Work instruction :: Find the line containing "You are a GUI" in the records below. Copy exactly that line and each one after it, ending at the line containing "This screenshot has width=1108, height=698.", and nothing more.

[Opening Excerpted data section]

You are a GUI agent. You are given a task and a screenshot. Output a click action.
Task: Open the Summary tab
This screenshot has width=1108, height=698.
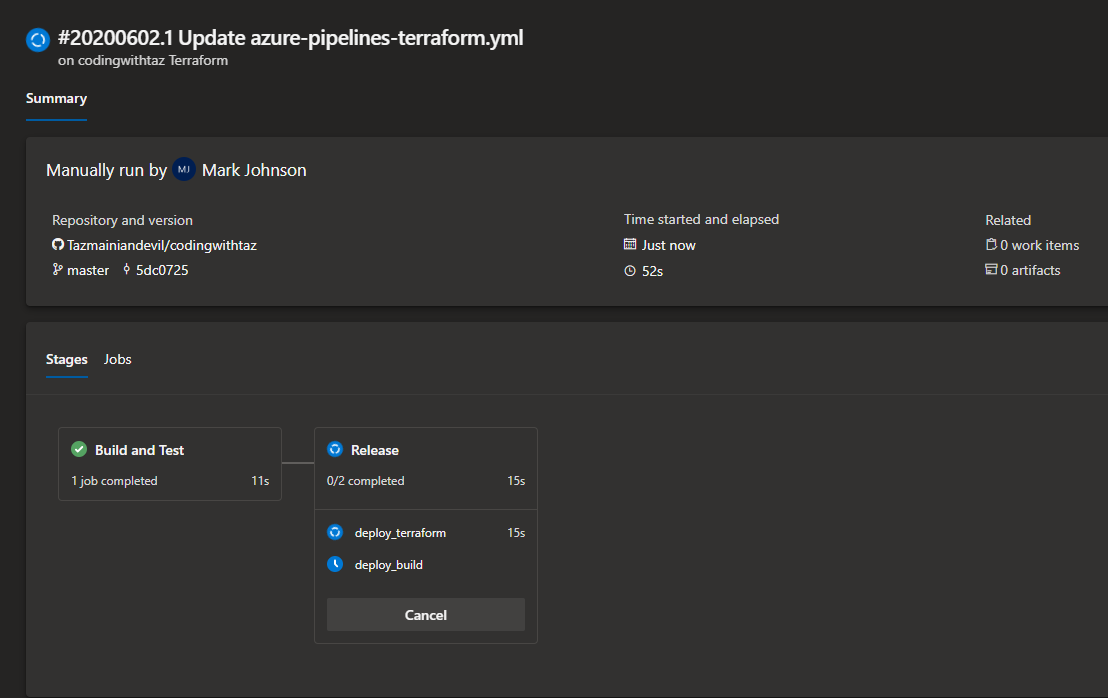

[Closing Excerpted data section]
[Opening Excerpted data section]

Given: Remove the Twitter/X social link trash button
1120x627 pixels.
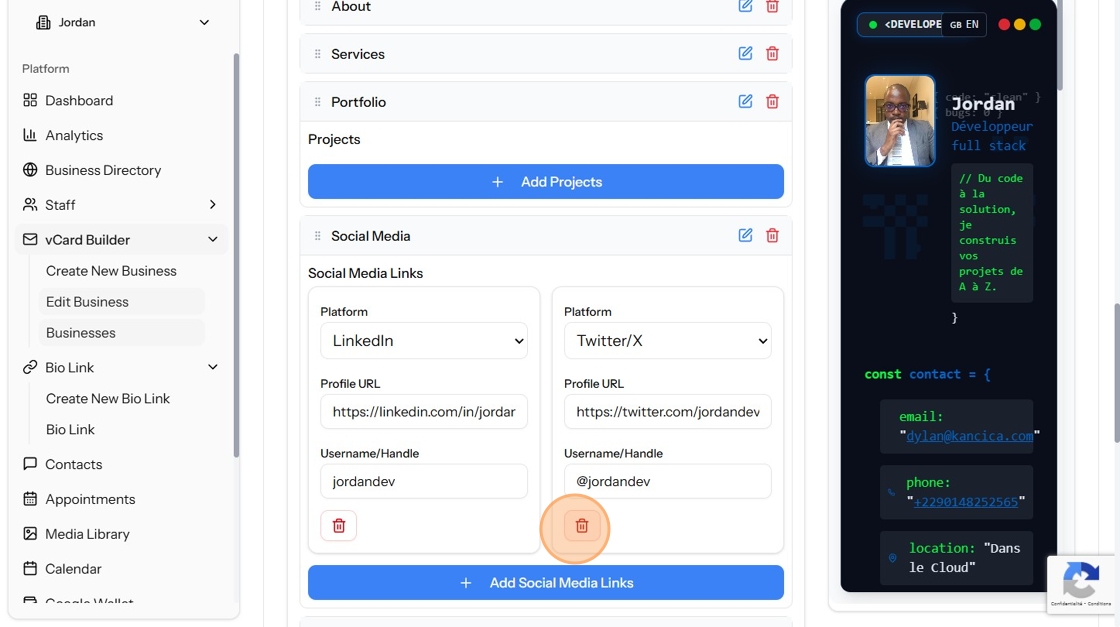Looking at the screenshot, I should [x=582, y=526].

[Closing Excerpted data section]
[Opening Excerpted data section]

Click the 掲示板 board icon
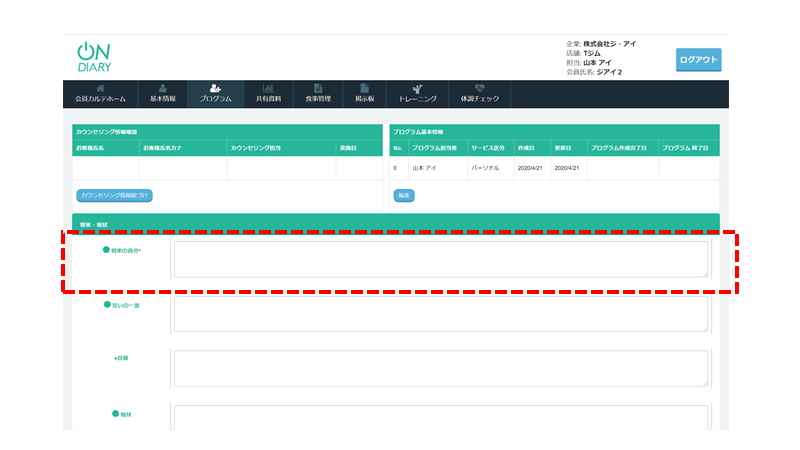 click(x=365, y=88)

[Closing Excerpted data section]

Problem solution ::
You are a GUI agent. You are given a task and a screenshot. Output a click action.
Task: Open the Summary tab
This screenshot has width=1108, height=698.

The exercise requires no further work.